■ Work required: Gather each line of the material below that contains the word "dimensions".

################

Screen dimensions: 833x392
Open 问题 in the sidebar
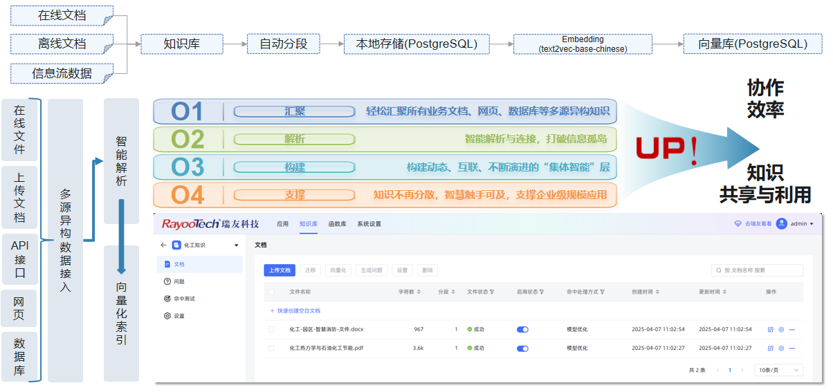179,281
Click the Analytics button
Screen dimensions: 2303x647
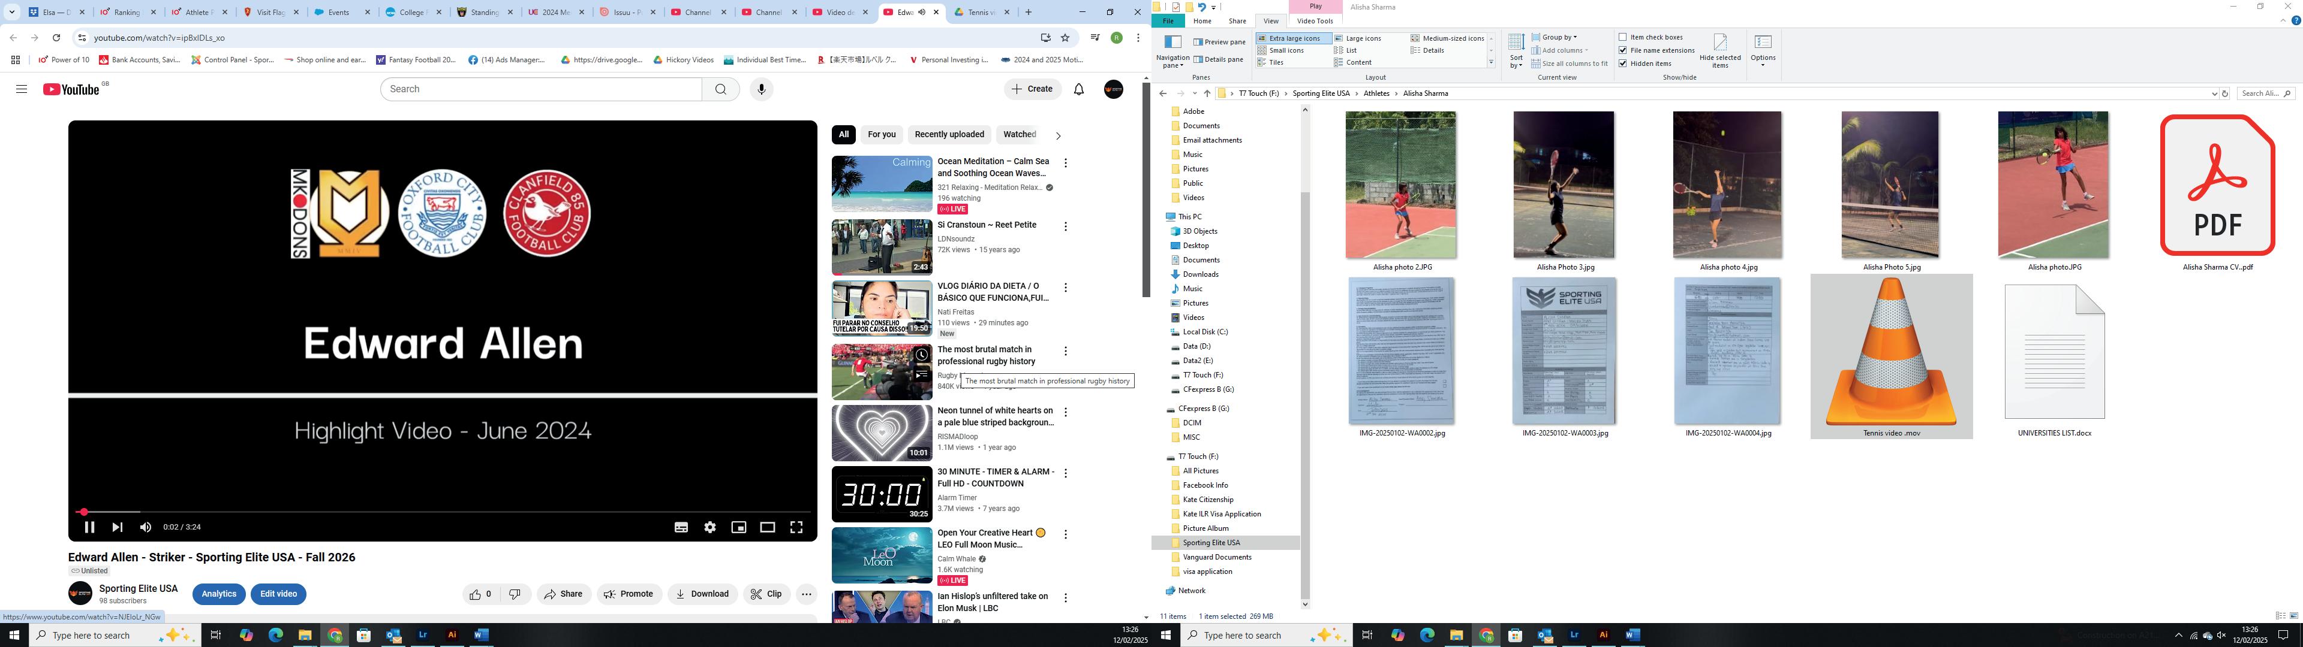coord(218,594)
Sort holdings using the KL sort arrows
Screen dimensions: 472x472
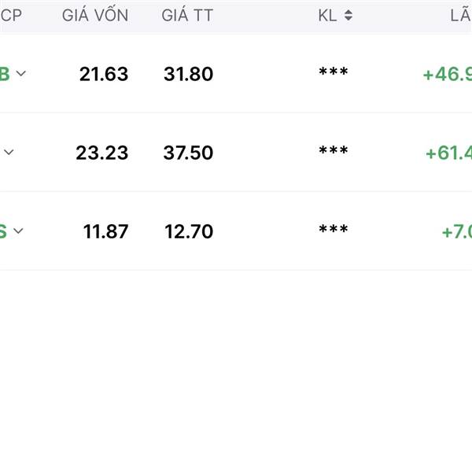click(x=348, y=15)
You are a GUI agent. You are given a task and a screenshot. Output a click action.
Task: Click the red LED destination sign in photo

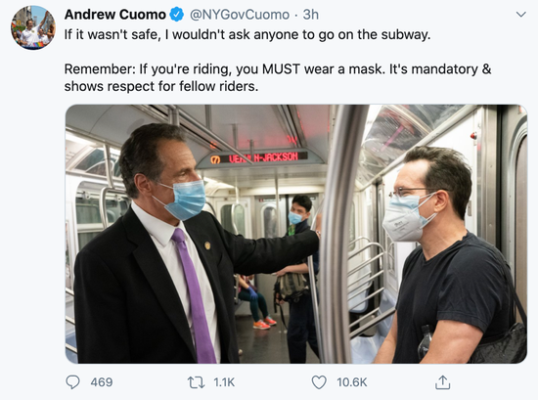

################

■ Solution for this problem:
Screen dimensions: 833x392
Screen dimensions: 2303x647
Screen dimensions: 472x472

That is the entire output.